2. Die ordnungsgemäße Bezeichnung eines Verfahrensmangels, auf dem die Entscheidung des Landessozialgerichts beruhen kann (§ 160 Abs 2 Nr 3 SGG) setzt voraus, dass die eine Verletzung begründenden Tatsachen substanziiert und schlüssig dargelegt werden (stRspr; ua BSG SozR 1500 § 160a Nr 14; SozR 3-1500 § 73 Nr 10). Eine solche Darlegung ist der Beschwerdebegründung ebenfalls nicht zu entnehmen.

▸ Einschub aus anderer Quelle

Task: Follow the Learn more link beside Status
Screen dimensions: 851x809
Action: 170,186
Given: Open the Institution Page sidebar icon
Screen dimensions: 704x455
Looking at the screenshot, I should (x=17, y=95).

Der Kläger beanstandet zwar die Dauer des Verfahrens und sieht darin einen Verstoß gegen Art 6 Abs 1 Europäische Menschenrechtskonvention (EMRK). Selbst wenn man davon ausgeht, dass von Art 6 Abs 1 EMRK nicht nur sozialrechtliche Leistungsansprüche, sondern auch Rückzahlungspflichten erfasst werden, kann dies die Zulassung der Revision nicht rechtfertigen. Der Kläger führt insoweit lediglich an, dass er seit beinahe zehn Jahren mit einer finanziellen Forderung im Hintergrund leben müsse, die seine finanzielle Leistungsfähigkeit erheblich überschreite und die für ihn eine enorme psychische Belastung sei. Entgegen der neueren Rechtsprechung des BSG wird aber nicht geltend gemacht, dass und wie die überlange Verfahrensdauer den Inhalt der Entscheidung beeinflusst hätte (vgl BSG, Beschluss vom 29. Mai 2008 - B 11a AL 111/07 B; BSG, Beschluss vom 4. September 2007 - B 2 U 308/06 B = SozR 4-1500 § 160a Nr 18; BSG, Beschluss vom 19. Februar 2008 - B 13 R 391/07 B; BSG, Beschluss vom 28. Februar 2008 - B 7 AL 109/07 B). Da die Beschwerdebegründung vom 2. Oktober 2008 datiert und zwischenzeitlich mehr als ein Jahr seit der grundlegenden Entscheidung des BSG vom 4. September 2007, aaO, vergangen ist, besteht auch kein Bedürfnis mehr, von diesem Begründungserfordernis (vgl hierzu BSG, Beschluss vom 29. Mai 2008 - B 11a AL 111/07 B) abzusehen.
Die unzulässige Beschwerde ist daher zu verwerfen.
Die Kostenentscheidung beruht auf § 193 SGG.